Exercise aim> Please read the records below and return each line holding the string "magnifier".

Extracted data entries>
- - - -
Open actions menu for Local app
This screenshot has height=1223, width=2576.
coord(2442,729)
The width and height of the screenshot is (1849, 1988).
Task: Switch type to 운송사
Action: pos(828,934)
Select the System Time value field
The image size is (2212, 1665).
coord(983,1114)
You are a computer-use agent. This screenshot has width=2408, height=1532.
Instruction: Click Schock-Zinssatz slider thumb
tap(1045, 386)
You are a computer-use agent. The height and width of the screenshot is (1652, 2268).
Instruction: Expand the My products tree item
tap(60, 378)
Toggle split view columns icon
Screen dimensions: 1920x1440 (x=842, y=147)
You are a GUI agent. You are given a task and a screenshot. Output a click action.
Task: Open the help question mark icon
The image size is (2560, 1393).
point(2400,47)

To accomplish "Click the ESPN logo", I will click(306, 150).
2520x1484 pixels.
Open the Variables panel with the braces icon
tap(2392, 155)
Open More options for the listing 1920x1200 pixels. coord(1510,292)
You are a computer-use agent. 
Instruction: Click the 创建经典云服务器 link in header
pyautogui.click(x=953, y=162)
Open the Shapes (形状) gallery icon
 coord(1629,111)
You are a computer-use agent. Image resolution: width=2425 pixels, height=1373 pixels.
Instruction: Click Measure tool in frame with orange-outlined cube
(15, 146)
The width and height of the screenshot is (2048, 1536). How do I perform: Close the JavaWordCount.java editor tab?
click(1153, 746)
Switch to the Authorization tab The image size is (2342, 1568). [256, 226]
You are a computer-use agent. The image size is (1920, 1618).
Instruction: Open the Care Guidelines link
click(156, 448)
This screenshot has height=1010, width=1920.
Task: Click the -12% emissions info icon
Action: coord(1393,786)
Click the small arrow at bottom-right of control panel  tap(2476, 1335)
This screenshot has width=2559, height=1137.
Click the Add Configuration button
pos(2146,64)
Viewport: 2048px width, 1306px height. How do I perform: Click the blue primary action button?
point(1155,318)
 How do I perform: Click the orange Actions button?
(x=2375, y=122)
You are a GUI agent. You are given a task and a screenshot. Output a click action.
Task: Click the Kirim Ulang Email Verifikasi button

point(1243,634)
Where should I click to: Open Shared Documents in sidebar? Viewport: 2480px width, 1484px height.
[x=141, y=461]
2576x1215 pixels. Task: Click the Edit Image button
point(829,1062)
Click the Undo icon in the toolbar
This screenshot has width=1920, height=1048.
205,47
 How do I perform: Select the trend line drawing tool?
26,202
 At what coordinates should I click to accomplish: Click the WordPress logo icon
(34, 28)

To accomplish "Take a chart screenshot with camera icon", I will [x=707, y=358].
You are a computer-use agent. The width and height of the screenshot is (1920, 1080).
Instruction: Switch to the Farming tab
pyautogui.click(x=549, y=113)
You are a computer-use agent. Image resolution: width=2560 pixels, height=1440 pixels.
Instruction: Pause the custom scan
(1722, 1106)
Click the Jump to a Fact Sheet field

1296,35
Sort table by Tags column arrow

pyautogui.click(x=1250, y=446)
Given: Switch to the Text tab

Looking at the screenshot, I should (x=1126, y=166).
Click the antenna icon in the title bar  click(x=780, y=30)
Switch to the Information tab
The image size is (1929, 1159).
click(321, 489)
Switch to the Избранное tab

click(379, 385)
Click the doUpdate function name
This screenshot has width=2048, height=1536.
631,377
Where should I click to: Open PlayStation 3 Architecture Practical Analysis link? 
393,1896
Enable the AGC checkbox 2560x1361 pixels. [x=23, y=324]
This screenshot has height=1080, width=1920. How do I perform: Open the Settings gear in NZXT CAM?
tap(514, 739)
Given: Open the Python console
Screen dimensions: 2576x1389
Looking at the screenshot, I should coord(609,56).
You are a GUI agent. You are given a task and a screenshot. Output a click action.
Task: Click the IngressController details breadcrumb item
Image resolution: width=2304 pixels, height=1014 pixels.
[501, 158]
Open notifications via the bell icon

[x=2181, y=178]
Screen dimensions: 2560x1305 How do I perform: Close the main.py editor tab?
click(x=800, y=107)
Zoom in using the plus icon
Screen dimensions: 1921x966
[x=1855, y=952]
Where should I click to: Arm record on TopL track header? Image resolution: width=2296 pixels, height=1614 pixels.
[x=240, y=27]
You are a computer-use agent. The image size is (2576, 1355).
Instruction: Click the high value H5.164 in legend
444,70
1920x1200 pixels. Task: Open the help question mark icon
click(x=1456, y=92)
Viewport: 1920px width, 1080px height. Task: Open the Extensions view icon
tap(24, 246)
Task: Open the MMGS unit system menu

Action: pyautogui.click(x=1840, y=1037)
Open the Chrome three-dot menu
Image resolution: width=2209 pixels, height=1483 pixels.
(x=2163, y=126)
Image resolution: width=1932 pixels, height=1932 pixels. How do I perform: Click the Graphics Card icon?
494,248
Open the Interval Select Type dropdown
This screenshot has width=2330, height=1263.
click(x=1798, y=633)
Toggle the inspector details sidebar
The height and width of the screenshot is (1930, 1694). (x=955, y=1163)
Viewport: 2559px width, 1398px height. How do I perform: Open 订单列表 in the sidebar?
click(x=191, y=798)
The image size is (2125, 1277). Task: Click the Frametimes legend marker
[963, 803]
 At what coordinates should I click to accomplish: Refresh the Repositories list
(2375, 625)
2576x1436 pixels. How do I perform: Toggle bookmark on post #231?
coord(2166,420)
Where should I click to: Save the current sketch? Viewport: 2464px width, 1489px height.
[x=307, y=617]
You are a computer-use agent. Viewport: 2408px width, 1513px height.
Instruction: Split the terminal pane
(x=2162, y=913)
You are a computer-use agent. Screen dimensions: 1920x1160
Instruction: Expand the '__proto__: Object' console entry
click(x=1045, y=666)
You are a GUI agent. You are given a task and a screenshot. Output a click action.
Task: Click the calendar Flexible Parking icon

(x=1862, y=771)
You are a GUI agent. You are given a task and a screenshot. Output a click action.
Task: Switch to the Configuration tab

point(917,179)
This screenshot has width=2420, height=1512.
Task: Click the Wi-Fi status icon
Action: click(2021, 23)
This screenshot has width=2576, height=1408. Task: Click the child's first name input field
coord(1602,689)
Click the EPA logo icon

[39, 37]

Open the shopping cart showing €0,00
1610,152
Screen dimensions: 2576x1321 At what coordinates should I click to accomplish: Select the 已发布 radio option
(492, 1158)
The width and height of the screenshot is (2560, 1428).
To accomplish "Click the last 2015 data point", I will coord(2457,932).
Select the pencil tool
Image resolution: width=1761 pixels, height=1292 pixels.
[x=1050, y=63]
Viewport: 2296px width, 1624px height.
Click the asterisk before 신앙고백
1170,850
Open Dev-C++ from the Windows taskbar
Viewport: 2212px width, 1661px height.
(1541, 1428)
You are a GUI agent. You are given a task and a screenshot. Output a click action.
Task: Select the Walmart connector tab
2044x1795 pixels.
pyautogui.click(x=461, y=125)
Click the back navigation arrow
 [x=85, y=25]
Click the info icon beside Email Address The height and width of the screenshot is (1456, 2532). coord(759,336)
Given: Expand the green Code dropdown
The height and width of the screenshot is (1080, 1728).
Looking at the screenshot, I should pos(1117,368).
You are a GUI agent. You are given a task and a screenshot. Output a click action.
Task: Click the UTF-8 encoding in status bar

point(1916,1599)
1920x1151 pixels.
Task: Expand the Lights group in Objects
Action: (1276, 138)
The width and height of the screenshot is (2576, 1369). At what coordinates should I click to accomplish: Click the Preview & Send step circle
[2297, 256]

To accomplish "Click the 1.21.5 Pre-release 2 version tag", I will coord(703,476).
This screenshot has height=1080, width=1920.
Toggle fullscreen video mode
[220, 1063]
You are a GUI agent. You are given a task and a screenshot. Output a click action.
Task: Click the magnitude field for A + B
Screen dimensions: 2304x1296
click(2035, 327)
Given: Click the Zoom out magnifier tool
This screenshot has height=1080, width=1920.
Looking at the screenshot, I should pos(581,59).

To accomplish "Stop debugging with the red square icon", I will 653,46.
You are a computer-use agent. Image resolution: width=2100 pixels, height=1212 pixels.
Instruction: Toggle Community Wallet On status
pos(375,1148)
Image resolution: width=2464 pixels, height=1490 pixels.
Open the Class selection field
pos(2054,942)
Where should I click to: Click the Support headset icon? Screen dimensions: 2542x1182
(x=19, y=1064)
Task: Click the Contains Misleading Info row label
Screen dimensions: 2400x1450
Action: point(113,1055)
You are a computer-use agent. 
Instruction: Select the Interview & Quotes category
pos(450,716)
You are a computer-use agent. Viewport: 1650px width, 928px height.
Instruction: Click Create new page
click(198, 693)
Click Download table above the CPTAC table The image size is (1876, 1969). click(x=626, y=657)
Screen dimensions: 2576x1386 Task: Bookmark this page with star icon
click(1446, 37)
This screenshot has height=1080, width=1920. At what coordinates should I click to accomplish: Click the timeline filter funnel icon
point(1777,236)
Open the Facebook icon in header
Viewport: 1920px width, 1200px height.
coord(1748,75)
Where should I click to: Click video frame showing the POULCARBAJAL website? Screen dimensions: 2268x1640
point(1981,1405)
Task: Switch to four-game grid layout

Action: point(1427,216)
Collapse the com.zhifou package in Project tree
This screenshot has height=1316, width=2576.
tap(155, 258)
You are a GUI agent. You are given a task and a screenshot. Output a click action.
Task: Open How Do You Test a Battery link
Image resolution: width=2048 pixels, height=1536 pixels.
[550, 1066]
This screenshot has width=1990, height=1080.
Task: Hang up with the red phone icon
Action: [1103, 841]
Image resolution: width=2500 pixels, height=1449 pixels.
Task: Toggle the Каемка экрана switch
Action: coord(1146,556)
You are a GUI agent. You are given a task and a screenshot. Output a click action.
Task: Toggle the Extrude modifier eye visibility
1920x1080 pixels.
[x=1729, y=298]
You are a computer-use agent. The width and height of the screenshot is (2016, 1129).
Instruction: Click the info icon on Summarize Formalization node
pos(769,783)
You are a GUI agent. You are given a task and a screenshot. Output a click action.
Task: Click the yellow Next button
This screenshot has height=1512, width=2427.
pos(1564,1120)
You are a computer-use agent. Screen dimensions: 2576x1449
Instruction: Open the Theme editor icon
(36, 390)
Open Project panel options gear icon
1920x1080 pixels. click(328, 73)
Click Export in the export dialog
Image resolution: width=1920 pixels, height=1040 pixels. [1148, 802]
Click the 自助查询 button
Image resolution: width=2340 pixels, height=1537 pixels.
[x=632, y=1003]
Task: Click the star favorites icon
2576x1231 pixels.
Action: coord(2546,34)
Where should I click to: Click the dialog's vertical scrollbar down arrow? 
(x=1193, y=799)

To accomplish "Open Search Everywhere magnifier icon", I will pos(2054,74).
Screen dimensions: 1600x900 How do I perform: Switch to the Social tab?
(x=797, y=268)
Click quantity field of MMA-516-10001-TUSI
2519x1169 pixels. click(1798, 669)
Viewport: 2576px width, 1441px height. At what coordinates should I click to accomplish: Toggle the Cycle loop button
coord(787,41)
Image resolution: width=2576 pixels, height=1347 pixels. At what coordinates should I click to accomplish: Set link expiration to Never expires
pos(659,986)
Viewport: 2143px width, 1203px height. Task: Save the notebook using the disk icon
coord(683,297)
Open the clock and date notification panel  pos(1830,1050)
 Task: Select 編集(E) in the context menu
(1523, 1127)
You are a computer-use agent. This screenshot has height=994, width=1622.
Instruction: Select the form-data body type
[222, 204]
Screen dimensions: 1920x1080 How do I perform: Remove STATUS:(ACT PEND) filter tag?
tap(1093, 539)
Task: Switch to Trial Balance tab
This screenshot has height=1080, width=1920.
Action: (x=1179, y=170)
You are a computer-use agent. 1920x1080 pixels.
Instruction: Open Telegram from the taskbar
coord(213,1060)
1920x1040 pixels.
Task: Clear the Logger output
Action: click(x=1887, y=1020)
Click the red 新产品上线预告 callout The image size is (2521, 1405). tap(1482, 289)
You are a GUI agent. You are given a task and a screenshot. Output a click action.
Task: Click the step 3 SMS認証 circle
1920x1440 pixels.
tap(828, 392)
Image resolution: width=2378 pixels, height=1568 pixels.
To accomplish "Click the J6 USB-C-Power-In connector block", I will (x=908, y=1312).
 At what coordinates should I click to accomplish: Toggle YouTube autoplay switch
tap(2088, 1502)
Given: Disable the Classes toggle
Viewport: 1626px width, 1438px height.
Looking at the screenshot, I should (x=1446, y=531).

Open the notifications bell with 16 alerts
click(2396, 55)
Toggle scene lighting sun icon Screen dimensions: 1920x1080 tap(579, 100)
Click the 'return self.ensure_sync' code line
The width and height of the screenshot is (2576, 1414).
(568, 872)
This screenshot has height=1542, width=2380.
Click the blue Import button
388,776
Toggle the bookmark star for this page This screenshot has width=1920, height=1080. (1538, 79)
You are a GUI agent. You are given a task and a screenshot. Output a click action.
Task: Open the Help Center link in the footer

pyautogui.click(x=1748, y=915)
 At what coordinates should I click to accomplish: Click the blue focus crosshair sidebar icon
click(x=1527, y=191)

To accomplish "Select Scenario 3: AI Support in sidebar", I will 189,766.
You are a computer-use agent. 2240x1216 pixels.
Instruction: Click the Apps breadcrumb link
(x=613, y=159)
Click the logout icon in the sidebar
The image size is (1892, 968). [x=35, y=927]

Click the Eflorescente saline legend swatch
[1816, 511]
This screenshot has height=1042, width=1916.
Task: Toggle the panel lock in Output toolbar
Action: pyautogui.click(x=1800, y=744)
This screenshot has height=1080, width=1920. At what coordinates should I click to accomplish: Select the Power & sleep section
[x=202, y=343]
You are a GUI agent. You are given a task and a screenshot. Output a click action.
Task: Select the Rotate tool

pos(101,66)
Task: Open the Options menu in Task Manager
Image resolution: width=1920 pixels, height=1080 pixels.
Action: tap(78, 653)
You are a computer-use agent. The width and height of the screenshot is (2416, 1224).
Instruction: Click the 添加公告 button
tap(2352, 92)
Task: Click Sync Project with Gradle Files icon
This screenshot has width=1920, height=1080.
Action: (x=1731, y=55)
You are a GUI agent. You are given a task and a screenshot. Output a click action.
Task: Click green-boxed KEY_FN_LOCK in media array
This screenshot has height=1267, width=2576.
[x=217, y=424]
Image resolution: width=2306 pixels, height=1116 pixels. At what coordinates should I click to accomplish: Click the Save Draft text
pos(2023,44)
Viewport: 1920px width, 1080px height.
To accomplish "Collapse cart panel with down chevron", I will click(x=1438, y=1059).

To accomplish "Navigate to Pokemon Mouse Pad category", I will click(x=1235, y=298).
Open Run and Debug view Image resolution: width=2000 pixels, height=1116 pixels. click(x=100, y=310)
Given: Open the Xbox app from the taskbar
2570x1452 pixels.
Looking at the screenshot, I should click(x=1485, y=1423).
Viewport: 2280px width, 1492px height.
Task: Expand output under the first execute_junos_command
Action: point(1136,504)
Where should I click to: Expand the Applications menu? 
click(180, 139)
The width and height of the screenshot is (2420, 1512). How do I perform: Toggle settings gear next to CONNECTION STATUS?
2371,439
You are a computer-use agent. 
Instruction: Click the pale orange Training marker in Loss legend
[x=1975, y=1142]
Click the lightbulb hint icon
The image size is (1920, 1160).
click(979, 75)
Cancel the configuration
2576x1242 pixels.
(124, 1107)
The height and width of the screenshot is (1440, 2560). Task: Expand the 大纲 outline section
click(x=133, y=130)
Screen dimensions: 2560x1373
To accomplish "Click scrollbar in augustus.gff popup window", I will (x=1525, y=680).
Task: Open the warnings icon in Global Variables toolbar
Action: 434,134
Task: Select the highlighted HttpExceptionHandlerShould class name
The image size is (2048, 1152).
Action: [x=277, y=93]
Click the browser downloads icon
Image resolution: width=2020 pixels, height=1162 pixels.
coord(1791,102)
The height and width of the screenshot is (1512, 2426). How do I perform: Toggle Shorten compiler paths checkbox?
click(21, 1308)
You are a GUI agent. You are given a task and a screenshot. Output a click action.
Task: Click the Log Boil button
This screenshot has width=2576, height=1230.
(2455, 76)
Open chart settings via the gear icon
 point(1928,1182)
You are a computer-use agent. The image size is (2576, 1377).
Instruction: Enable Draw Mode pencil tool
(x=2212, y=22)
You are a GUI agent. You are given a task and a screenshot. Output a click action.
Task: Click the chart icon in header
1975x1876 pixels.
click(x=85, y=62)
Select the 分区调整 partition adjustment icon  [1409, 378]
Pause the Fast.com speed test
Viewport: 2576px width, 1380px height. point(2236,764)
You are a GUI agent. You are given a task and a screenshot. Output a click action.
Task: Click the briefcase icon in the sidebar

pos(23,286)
- - - -
Expected answer>
Given: Click the Zoom out magnifier tool
To accomplish "Open Search Everywhere magnifier icon", I will pos(2054,74).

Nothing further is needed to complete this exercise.